Une enquête récente menée par les autorités de santé publique américaines a révélé une baisse de 43 % dans les taux d'obésité des enfants de deux à cinq ans vivant aux États-Unis. Les enquêteurs du National Center for Health Statistics, Centers for Disease Control and Prevention et le United States Public Health Service (Service de santé publique américain) signalent qu'en 2003, la prévalence de l'obésité pour chaque groupe d'âge était de 14 % et qu'un peu moins d'une décennie plus tard, en 2012, ce chiffre était passé à un peu plus de 8 %.

 

Une excellente nouvelle : s'agit-il d'un tournant décisif dans l'épidémie d'obésité des enfants ?

Chez l'enfant, l'obésité est associée à un large éventail de problèmes psychosociaux et de santé : troubles respiratoires, pression artérielle élevée, troubles musculo-squelettiques et un plus grand risque de développer un diabète de type 1 et 2. Les enfants obèses souffrent plus souvent de problèmes psychologiques ou psychiatriques, et l'obésité est liée à de moins bons états de santé chez l'adulte et à l'apparition de comorbidités comme les maladies cardiovasculaires. Les enfants en surpoids entre trois et cinq ans sont également plus susceptibles de devenir des adultes en surcharge pondérale ou obèses.  C'est pourquoi, ces premières indications d'une réduction de l'épidémie d'obésité infantile ont été accueillies comme une excellente nouvelle par les enquêteurs. Bien qu'ils affichent une certaine prudence, rappelant que les très jeunes enfants (de deux à cinq ans) ne représentent qu'une petite section de la population américaine, il n'en demeure pas moins que cette tendance à la baisse des taux d'obésité chez les enfants est encourageante.

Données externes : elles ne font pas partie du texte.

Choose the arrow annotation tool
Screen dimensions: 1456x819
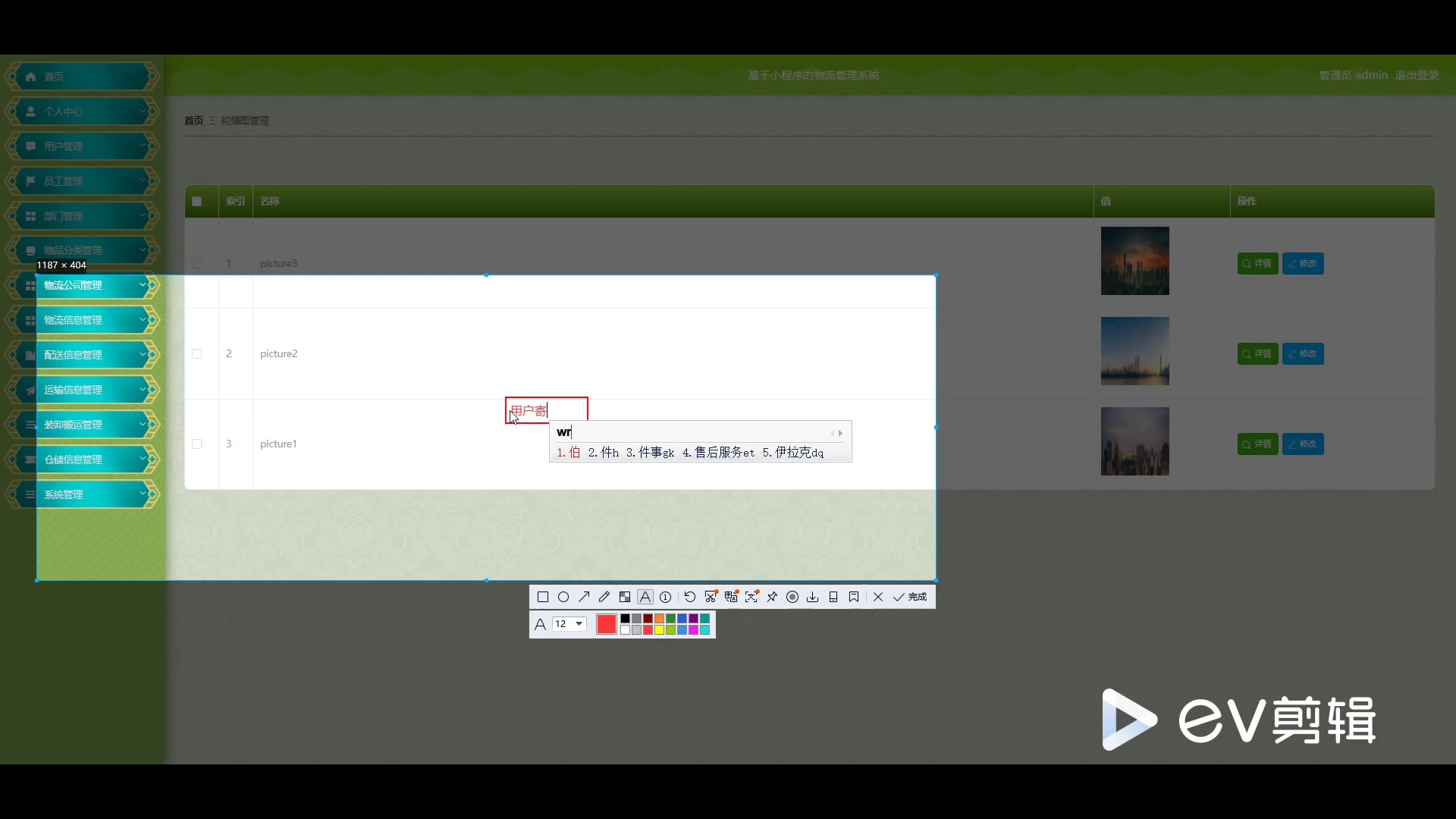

Comment peut-on expliquer cette baisse ?

Les avis sur la question sont partagés. Pour certains, elle est due à une diminution de la consommation de boissons sucrées très caloriques tandis que pour d'autres, elle s'explique par l'accroissement du nombre d'enfants nourris au sein, qui conduit à une prise de poids plus saine chez l'enfant. Une diminution du nombre total de calories consommées par les enfants au cours de la dernière décennie a été notée, mais il n'est pas certain qu'elle soit significative. Il est également possible que les programmes fédéraux, nationaux et locaux visant à promouvoir une alimentation saine et plus d'exercice aient finalement porté leurs fruits.

Bien que ces éléments de preuve soient encourageants, il est nécessaire de recueillir davantage d'indices sur la baisse de l'obésité infantile pour tous les groupes d'âges. Le Dr Jeffrey P. Koplan (professeur de médecine et de santé publique à Atlanta) a indiqué dans un article du New York Times, qu'il fallait se montrer extrêmement prudent, étant donné que le groupe d'âge couvert par l'enquête ne représentait qu'une petite partie de la société américaine : « Les preuves s'accumulent, mais une hirondelle ne fait pas le printemps ! »

Ce que cela signifie pour l'Europe

L'épidémie d'obésité infantile n'est pas l'apanage de l'Amérique ; c'est un problème que connaît également l'Europe. L'Organisation mondiale de la Santé (OMS)pdf signale que jusqu'à 27 % des enfants de 13 ans et 33 % des enfants de 11 ans sont en surpoids en Europe. Le rapport note que la France et les pays scandinaves sont au moins parvenus à stabiliser les niveaux d'obésité infantiles grâce à la mise en Ĺ“uvre de politiques visant à promouvoir une bonne nutrition, des taxes sur certains aliments, des restrictions sur la publicité et des programmes pour encourager et promouvoir l'exercice physique. Ce que prouvent ces nouvelles données américaines, c'est qu'en redoublant d'efforts pour promouvoir les programmes d'intervention qui soutiennent des habitudes de vie saines, l'Europe pourrait elle aussi connaître une baisse de l'obésité infantile.